WHAT THE TASK ASKS: In the data, take the stretch from the line containing "Switch to 詳細モード view" through the line containing "click(x=2254, y=42)" and reproduce only those lines, replacing "radio button" with "option button" and leaving all other text as it is.

(Saved data entries)
———

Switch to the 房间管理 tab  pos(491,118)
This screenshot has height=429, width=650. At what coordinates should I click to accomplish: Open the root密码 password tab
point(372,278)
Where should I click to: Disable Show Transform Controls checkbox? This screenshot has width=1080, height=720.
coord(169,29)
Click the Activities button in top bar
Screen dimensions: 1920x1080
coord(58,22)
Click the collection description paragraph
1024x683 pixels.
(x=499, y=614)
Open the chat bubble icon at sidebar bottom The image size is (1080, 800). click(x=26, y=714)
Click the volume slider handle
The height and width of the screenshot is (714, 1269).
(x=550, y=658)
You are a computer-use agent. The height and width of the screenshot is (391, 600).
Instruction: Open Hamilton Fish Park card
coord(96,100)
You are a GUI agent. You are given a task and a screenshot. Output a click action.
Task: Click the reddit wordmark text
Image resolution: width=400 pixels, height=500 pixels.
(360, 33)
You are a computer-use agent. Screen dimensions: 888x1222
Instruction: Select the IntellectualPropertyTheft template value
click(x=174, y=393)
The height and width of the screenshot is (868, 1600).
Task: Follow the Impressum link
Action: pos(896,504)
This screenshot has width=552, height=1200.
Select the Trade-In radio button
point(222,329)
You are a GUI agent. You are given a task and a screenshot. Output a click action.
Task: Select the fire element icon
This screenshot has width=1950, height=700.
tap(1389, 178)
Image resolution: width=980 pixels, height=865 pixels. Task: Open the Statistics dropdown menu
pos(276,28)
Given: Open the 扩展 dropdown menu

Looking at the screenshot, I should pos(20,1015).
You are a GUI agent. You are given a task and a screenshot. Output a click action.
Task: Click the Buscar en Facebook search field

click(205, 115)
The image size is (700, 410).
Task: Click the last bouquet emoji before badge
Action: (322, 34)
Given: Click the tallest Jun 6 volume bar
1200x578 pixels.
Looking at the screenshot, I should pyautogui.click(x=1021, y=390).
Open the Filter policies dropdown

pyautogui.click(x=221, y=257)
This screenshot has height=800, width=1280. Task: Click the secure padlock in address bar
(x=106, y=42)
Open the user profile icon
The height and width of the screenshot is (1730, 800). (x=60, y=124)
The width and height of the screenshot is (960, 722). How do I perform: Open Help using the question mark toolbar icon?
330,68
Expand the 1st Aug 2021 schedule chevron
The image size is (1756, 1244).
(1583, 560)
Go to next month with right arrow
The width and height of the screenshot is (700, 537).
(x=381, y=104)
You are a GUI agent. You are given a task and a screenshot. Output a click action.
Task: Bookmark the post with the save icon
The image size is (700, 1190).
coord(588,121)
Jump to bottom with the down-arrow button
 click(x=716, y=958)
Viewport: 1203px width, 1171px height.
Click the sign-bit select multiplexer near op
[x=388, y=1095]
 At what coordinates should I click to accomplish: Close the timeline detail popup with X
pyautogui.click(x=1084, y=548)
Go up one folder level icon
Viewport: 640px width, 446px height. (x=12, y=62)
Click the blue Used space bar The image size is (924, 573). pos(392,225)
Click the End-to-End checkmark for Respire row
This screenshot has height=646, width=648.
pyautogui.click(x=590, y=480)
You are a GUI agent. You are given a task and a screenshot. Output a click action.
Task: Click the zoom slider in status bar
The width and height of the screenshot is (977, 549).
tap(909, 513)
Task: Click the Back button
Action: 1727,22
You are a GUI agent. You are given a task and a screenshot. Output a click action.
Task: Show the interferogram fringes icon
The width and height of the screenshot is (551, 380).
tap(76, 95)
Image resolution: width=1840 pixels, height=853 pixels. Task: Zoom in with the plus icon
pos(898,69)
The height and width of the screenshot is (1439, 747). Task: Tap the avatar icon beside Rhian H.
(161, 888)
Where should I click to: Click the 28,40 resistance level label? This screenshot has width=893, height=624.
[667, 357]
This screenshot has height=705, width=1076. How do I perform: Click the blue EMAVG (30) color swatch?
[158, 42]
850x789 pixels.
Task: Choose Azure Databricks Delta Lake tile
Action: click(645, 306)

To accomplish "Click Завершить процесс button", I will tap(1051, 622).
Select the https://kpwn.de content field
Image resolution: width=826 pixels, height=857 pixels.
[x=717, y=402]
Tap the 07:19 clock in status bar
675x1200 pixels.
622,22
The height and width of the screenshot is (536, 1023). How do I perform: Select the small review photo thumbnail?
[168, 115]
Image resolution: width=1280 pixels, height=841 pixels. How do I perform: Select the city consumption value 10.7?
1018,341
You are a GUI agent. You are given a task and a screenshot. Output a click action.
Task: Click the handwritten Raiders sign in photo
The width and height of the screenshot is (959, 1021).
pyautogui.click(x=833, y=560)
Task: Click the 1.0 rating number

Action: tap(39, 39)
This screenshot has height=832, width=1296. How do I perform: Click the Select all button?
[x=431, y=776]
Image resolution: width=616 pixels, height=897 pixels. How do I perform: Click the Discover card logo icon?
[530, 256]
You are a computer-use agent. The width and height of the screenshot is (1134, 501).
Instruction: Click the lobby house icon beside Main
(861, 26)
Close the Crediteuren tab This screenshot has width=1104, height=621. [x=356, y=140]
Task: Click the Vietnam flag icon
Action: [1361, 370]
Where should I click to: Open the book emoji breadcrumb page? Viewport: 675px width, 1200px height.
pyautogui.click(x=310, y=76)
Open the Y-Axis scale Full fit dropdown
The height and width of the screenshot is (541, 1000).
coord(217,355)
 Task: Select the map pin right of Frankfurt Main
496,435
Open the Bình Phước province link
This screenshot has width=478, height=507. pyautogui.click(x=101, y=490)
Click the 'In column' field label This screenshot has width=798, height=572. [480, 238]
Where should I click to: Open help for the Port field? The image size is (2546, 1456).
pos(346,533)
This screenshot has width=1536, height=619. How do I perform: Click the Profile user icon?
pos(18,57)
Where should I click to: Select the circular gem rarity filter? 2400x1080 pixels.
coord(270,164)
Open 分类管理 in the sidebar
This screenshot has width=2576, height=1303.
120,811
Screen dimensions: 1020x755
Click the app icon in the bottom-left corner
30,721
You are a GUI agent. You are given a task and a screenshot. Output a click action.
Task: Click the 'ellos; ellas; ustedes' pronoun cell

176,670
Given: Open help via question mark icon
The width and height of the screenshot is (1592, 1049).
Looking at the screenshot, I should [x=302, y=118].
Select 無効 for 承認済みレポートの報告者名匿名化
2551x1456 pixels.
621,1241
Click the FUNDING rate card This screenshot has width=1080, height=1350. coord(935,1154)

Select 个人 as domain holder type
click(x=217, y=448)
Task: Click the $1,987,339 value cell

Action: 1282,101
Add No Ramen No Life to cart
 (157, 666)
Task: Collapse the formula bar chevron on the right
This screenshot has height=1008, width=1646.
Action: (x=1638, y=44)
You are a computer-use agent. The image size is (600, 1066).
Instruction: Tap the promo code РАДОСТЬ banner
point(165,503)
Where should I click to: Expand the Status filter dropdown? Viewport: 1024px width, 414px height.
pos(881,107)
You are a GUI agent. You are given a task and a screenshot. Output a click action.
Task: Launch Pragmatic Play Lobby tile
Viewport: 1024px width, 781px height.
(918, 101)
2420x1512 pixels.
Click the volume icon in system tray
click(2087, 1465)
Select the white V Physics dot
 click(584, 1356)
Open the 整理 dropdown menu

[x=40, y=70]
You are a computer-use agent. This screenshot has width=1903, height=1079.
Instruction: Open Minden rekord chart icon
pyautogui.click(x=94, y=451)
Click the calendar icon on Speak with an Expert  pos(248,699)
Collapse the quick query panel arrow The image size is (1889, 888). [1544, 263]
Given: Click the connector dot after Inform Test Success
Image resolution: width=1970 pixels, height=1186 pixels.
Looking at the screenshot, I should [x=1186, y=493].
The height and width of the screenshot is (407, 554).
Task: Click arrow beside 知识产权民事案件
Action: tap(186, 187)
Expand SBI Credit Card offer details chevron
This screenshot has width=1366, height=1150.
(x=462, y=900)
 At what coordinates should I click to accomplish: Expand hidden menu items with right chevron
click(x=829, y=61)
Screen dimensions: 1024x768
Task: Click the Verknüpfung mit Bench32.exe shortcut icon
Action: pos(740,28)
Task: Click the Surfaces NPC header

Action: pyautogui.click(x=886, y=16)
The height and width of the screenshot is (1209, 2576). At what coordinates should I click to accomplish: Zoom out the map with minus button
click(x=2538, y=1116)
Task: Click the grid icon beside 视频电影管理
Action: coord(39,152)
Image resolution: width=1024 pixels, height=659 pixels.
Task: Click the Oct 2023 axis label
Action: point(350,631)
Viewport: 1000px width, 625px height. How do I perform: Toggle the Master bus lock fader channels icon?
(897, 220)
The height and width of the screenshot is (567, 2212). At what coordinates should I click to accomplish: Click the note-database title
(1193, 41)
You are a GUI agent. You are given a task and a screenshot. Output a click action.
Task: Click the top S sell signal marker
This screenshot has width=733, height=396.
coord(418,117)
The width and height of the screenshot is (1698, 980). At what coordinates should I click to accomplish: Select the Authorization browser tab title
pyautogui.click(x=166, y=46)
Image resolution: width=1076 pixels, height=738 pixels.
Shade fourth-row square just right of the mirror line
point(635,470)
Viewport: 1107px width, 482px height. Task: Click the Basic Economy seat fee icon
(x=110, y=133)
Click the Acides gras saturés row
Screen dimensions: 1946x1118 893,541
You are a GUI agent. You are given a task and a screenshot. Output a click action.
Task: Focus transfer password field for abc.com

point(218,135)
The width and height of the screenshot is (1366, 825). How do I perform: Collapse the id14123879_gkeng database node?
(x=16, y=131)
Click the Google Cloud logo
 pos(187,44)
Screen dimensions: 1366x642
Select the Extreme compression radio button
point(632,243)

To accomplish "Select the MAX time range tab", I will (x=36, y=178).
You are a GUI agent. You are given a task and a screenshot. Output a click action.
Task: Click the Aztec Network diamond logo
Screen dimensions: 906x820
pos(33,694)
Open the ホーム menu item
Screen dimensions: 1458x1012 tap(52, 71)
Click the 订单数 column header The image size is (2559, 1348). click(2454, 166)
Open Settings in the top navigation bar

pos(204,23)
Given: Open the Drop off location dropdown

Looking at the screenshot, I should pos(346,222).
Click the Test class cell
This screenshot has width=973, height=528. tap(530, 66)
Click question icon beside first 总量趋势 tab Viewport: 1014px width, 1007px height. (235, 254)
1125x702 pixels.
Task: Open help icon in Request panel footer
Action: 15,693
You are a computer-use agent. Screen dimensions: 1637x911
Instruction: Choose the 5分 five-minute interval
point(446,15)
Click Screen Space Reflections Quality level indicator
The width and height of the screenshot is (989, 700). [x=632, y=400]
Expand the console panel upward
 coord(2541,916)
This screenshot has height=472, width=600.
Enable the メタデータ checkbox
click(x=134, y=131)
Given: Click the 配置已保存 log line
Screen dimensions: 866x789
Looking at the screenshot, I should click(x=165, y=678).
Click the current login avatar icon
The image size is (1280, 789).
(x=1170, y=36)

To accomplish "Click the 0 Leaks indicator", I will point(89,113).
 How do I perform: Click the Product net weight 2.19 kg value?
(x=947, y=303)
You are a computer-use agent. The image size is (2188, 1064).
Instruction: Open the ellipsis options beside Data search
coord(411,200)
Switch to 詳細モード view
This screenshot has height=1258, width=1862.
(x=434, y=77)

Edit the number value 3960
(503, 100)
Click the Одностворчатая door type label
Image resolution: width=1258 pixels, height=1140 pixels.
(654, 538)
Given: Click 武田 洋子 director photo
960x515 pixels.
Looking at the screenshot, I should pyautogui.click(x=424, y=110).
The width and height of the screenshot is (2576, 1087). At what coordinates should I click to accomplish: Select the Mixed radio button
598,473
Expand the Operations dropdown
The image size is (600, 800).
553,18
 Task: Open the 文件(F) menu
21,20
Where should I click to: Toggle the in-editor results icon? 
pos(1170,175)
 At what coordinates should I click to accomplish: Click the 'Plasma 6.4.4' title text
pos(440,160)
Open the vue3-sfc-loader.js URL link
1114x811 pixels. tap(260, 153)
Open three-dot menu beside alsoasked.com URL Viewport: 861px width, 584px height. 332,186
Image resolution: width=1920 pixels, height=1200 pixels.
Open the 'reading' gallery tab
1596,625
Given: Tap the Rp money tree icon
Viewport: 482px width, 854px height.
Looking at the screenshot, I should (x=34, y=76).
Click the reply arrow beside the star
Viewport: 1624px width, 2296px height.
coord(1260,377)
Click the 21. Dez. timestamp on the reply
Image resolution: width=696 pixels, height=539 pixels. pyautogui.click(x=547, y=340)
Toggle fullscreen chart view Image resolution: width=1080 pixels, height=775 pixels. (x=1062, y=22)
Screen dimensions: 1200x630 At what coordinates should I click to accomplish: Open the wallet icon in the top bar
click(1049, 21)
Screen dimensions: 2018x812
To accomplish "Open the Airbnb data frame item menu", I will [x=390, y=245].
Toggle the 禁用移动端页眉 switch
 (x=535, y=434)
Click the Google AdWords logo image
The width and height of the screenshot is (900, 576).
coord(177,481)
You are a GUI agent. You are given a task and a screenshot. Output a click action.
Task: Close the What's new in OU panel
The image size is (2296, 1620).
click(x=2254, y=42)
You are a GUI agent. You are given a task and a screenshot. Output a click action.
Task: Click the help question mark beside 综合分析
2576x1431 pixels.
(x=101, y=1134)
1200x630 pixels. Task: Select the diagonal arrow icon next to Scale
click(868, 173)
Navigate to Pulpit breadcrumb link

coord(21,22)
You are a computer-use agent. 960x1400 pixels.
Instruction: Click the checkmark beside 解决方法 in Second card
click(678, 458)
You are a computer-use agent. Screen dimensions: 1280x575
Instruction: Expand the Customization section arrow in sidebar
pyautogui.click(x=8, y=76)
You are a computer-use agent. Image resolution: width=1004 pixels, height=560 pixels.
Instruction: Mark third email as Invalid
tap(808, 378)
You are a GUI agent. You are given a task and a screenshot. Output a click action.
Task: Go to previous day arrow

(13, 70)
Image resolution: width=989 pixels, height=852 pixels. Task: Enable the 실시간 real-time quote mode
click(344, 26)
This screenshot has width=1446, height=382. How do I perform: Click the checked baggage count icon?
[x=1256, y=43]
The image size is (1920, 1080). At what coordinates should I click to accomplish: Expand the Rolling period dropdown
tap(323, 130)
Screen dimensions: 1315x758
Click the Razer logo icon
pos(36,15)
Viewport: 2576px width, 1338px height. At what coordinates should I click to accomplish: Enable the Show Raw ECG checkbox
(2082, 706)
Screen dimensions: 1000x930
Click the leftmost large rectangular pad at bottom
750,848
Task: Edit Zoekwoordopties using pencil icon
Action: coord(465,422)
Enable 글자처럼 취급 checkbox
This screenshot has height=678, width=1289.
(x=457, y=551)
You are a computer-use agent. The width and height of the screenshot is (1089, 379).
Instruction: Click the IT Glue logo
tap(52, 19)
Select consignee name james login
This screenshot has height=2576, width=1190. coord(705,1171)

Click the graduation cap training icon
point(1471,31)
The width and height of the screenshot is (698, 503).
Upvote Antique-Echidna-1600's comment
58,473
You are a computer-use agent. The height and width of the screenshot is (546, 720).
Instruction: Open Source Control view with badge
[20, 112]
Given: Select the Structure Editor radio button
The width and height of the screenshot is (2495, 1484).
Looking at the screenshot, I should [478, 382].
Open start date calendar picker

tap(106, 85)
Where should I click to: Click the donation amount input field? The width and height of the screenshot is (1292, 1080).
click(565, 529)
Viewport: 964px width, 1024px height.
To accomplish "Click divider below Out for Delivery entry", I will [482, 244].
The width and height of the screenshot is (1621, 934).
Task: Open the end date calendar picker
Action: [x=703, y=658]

———

ANSWER TO THE TASK:
Switch to 詳細モード view
This screenshot has height=1258, width=1862.
(x=434, y=77)

Edit the number value 3960
(503, 100)
Click the Одностворчатая door type label
Image resolution: width=1258 pixels, height=1140 pixels.
(654, 538)
Given: Click 武田 洋子 director photo
960x515 pixels.
Looking at the screenshot, I should pyautogui.click(x=424, y=110).
The width and height of the screenshot is (2576, 1087). At what coordinates should I click to accomplish: Select the Mixed option button
598,473
Expand the Operations dropdown
The image size is (600, 800).
553,18
 Task: Open the 文件(F) menu
21,20
Where should I click to: Toggle the in-editor results icon? 
pos(1170,175)
 At what coordinates should I click to accomplish: Click the 'Plasma 6.4.4' title text
pos(440,160)
Open the vue3-sfc-loader.js URL link
1114x811 pixels. tap(260, 153)
Open three-dot menu beside alsoasked.com URL Viewport: 861px width, 584px height. 332,186
Image resolution: width=1920 pixels, height=1200 pixels.
Open the 'reading' gallery tab
1596,625
Given: Tap the Rp money tree icon
Viewport: 482px width, 854px height.
Looking at the screenshot, I should (x=34, y=76).
Click the reply arrow beside the star
Viewport: 1624px width, 2296px height.
coord(1260,377)
Click the 21. Dez. timestamp on the reply
Image resolution: width=696 pixels, height=539 pixels. pyautogui.click(x=547, y=340)
Toggle fullscreen chart view Image resolution: width=1080 pixels, height=775 pixels. (x=1062, y=22)
Screen dimensions: 1200x630 At what coordinates should I click to accomplish: Open the wallet icon in the top bar
click(1049, 21)
Screen dimensions: 2018x812
To accomplish "Open the Airbnb data frame item menu", I will [x=390, y=245].
Toggle the 禁用移动端页眉 switch
 (x=535, y=434)
Click the Google AdWords logo image
The width and height of the screenshot is (900, 576).
coord(177,481)
You are a GUI agent. You are given a task and a screenshot. Output a click action.
Task: Close the What's new in OU panel
The image size is (2296, 1620).
click(x=2254, y=42)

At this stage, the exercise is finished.